DESCRIPTION OF THE TASK:
Quote exactly, and only, the lines of the material below from the line with "雑談・その他 (736, 75)" through the line with "他 (142, 1553)".

ENTRIES PROVIDED:
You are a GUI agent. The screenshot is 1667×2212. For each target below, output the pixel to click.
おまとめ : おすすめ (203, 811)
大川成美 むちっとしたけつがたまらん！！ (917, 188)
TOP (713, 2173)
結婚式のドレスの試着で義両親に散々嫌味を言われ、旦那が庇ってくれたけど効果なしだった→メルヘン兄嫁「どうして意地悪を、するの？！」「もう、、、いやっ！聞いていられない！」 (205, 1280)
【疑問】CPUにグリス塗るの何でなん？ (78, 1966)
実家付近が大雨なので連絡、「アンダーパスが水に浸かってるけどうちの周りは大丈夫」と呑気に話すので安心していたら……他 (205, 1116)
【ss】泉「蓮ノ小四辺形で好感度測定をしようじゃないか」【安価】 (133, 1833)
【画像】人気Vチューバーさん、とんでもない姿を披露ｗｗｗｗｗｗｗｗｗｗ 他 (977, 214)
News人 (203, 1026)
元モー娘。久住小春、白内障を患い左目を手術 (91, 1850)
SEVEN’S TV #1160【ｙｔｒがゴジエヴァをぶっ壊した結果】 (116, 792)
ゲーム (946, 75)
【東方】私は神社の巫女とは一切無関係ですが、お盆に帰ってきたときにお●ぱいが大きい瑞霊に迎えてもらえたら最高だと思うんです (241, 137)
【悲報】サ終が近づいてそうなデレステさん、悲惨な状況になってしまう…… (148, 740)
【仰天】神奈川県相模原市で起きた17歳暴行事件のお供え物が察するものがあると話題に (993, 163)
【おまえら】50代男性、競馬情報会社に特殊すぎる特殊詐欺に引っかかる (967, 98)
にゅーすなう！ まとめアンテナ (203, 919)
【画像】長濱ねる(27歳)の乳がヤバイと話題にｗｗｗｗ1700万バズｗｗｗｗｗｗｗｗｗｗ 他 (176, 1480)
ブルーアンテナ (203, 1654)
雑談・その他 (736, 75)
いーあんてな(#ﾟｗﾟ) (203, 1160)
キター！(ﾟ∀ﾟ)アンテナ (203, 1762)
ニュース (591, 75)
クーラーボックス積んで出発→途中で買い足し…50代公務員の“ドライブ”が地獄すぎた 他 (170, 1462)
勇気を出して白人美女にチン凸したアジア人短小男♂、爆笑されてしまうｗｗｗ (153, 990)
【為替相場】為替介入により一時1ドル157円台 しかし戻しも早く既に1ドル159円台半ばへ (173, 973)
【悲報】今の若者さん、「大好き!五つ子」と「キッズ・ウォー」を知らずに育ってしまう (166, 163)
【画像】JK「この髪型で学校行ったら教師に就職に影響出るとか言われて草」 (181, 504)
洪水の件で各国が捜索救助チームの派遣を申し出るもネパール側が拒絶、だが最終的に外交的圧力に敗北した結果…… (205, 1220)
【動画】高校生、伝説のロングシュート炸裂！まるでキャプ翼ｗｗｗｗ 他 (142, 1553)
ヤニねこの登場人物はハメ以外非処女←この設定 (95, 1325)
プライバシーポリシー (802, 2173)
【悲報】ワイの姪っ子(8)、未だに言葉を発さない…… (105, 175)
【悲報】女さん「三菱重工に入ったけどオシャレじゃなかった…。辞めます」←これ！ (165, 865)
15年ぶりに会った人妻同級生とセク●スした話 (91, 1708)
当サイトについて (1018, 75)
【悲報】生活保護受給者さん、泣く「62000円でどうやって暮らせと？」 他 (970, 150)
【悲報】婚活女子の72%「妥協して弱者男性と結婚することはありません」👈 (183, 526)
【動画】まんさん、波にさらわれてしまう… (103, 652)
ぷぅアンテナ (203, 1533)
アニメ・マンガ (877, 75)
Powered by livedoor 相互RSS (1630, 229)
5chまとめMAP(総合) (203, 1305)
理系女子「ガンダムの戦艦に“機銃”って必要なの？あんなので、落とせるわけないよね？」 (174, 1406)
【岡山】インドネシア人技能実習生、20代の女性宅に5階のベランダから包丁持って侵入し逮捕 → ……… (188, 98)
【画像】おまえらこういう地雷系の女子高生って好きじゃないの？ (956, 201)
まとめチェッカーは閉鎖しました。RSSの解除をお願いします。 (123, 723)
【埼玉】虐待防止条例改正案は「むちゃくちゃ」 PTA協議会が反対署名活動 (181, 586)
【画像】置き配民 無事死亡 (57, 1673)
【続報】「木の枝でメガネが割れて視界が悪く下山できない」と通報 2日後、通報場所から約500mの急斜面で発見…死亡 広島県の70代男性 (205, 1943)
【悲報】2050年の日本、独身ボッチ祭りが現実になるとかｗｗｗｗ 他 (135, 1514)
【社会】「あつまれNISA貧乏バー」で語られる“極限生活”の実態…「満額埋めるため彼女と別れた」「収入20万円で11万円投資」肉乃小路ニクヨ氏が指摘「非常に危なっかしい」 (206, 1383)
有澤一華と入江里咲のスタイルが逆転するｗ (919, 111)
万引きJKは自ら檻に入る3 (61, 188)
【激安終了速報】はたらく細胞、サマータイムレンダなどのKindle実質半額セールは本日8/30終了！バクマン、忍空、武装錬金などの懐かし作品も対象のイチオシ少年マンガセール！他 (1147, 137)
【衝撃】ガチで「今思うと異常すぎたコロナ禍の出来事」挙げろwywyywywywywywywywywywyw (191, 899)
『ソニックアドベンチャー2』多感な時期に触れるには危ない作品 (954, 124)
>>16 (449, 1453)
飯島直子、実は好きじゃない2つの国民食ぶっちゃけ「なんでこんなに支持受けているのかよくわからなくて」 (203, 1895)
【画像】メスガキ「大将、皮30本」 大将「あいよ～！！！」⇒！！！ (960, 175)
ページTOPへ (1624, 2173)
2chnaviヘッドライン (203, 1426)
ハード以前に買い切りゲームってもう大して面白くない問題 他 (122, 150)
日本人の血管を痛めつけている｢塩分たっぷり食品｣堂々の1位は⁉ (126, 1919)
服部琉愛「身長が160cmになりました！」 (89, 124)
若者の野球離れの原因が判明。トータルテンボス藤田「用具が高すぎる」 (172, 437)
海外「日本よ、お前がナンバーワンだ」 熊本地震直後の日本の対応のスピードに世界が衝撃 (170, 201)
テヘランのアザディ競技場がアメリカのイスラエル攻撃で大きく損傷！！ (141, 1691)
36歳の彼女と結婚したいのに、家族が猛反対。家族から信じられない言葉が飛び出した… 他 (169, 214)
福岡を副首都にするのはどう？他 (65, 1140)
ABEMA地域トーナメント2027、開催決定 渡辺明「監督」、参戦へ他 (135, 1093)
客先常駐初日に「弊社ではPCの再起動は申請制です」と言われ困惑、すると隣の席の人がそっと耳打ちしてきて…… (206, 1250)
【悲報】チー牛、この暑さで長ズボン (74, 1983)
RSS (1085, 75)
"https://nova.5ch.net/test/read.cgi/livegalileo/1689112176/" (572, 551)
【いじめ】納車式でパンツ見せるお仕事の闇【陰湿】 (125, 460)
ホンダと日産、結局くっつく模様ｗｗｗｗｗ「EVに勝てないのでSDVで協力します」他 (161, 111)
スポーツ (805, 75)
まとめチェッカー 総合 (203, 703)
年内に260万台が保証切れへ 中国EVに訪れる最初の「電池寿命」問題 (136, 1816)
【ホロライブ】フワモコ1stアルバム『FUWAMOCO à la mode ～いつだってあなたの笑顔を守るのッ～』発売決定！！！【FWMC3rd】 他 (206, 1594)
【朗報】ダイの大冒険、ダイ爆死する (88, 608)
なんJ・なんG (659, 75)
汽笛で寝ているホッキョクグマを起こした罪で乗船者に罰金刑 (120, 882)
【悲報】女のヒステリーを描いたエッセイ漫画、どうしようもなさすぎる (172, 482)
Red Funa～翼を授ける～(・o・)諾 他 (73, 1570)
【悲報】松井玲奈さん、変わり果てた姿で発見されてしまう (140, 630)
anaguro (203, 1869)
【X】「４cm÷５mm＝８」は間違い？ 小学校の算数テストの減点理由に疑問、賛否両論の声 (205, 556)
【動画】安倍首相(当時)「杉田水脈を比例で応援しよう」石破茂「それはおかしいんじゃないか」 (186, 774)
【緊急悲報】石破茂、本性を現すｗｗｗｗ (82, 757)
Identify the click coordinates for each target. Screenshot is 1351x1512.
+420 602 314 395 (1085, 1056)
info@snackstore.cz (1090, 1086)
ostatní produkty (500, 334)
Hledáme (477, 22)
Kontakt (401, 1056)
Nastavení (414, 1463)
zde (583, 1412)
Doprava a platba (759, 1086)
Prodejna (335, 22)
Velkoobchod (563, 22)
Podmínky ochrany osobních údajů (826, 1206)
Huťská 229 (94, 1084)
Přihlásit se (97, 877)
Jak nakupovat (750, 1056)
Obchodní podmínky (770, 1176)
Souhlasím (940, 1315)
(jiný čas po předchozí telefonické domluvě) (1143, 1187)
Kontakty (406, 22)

FINISHED TASK:
雑談・その他 (736, 75)
いーあんてな(#ﾟｗﾟ) (203, 1160)
キター！(ﾟ∀ﾟ)アンテナ (203, 1762)
ニュース (591, 75)
クーラーボックス積んで出発→途中で買い足し…50代公務員の“ドライブ”が地獄すぎた 他 (170, 1462)
勇気を出して白人美女にチン凸したアジア人短小男♂、爆笑されてしまうｗｗｗ (153, 990)
【為替相場】為替介入により一時1ドル157円台 しかし戻しも早く既に1ドル159円台半ばへ (173, 973)
【悲報】今の若者さん、「大好き!五つ子」と「キッズ・ウォー」を知らずに育ってしまう (166, 163)
【画像】JK「この髪型で学校行ったら教師に就職に影響出るとか言われて草」 (181, 504)
洪水の件で各国が捜索救助チームの派遣を申し出るもネパール側が拒絶、だが最終的に外交的圧力に敗北した結果…… (205, 1220)
【動画】高校生、伝説のロングシュート炸裂！まるでキャプ翼ｗｗｗｗ 他 (142, 1553)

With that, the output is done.